A money plan is called a budget and it is crucial to get us to our desired financial goals.
Without a plan we will drift without direction and end up marooned on a distant financial reef.
If you have a spouse or a significant other, you should make this budget together. Sit down and figure out what your joint financial goals are…long term and short term.
Then plan your route to get to those goals. Every journey begins with one step and the first step to attaining your goals is to make a realistic budget that both of you can live with.
A budget should never be a financial starvation diet. That won’t work for the long haul. Make reasonable allocations for food, clothing, shelter, utilities and insurance and set aside a reasonable amount for entertainment and the occasional luxury item. Savings should always come first before any spending.
Even a small amount saved will help you reach your long term and short term financial goals. You can find many budget forms on the internet. Just use any search engine you choose and type in “free budget forms”.
You’ll get lots of hits. Print one out and work on it with your spouse or significant other. Both of you will need to be happy with the final result and feel like it’s something you can stick to.
Answer these questions truthfully:
1.) Does your spouse or partner complain that you spend too much money?

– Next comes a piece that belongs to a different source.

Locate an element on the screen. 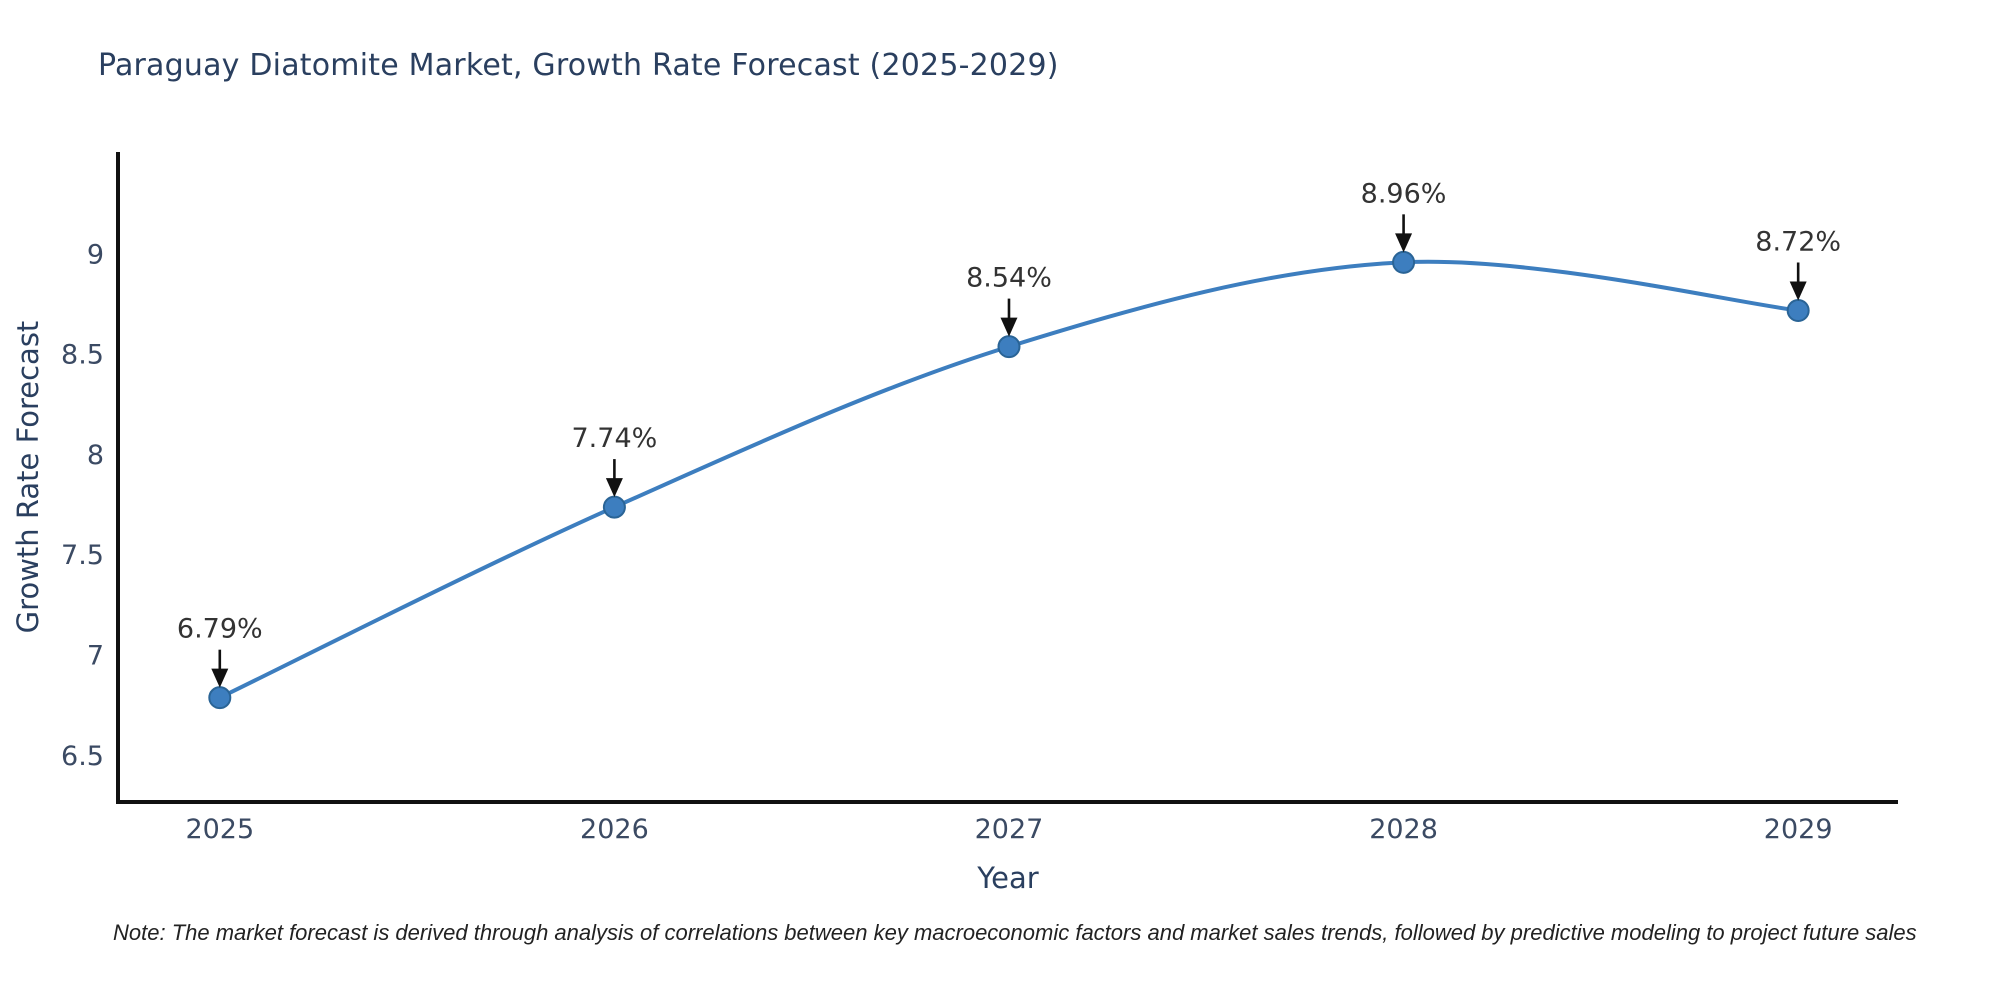 This screenshot has height=1000, width=2000. point-value-label: 8.54% is located at coordinates (1009, 278).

2.) Are you surprised each month when your credit card bill arrives at how much more you charged than you thought you had?

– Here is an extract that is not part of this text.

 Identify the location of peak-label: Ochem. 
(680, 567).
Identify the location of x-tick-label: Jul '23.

3.) Do you have more shoes and clothes in your closet than you could ever possibly wear?
4.) Do you own every new gadget before it has time to collect dust on a retailer’s shelf?
5.) Do you buy things you didn’t know you wanted until you saw them on display in a store?
If you answered “yes” to any two of the above questions, you are an impulse spender and indulge yourself in retail therapy.
This is not a good thing. It will prevent you from saving for the important things like a house, a new car, a vacation or retirement. You must set some financial goals and resist spending money on items that really don’t matter in the long run.
Impulse spending will not only put a strain on your finances but your relationships, as well. To overcome the problem, the first thing to do is learn to separate your needs from your wants.
Advertisers blitz us hawking their products at us 24/7. The trick is to give yourself a cooling-off period before you buy anything that you have not planned for.
When you go shopping, make a list and take only enough cash to pay for what you have planned to buy. Leave your credit cards at home.
If you see something you think you really need, give yourself two weeks to decide if it is really something you need or something you can easily do without. By following this simple solution, you will mend your financial fences and your relationships.